Records from a collection
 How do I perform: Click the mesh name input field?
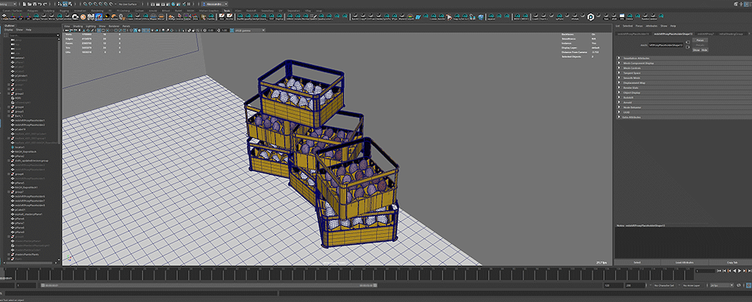click(x=666, y=45)
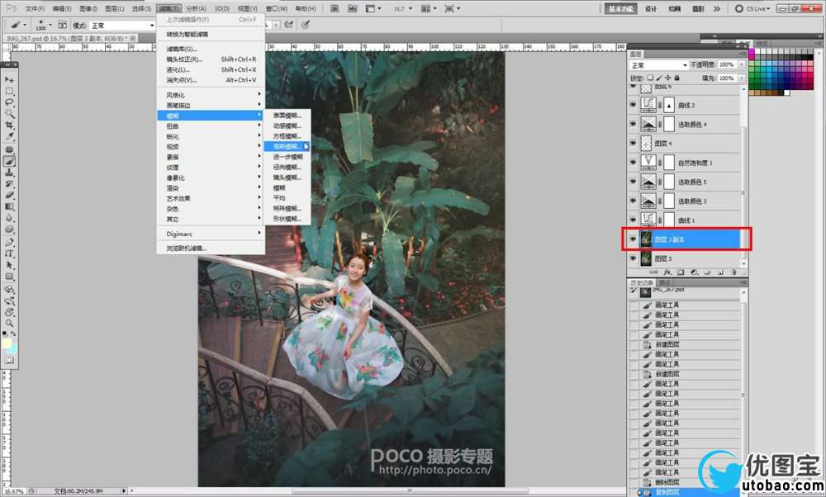
Task: Click the quick mask mode icon
Action: tap(10, 360)

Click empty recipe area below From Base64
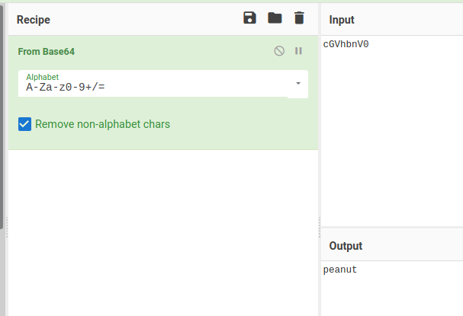(162, 228)
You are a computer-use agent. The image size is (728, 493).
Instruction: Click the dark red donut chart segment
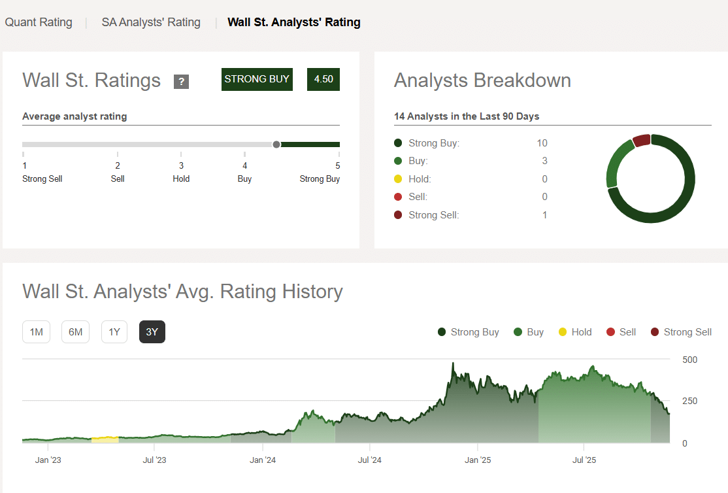point(642,141)
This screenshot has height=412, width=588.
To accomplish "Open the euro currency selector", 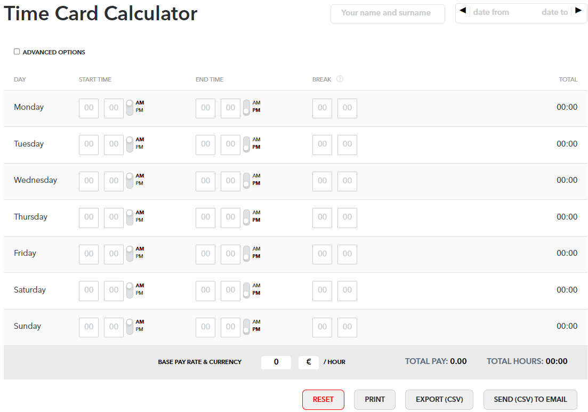I will click(x=309, y=362).
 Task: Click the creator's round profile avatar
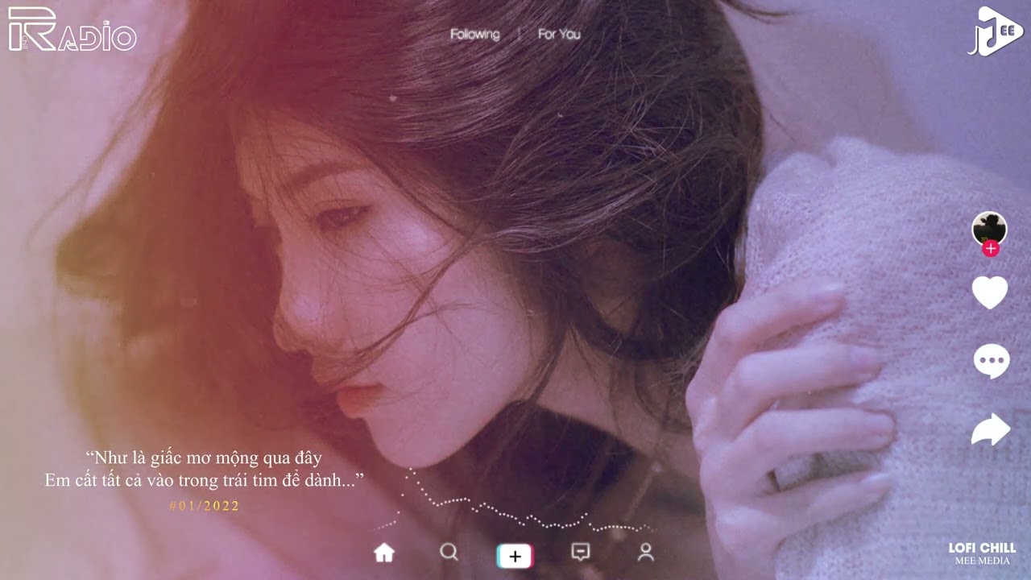[x=989, y=229]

TO DO
Up to and including the line that contains "You are a computer-use", print the records above exactly from their first line, without any pictures.

SOLUTION FOR THIS EXERCISE
 How do I perform: Click the mesh name input field?
click(x=666, y=45)
Task: Click the quick mask mode icon
Action: tap(10, 360)

Click empty recipe area below From Base64
(162, 228)
You are a computer-use agent. The image size is (728, 493).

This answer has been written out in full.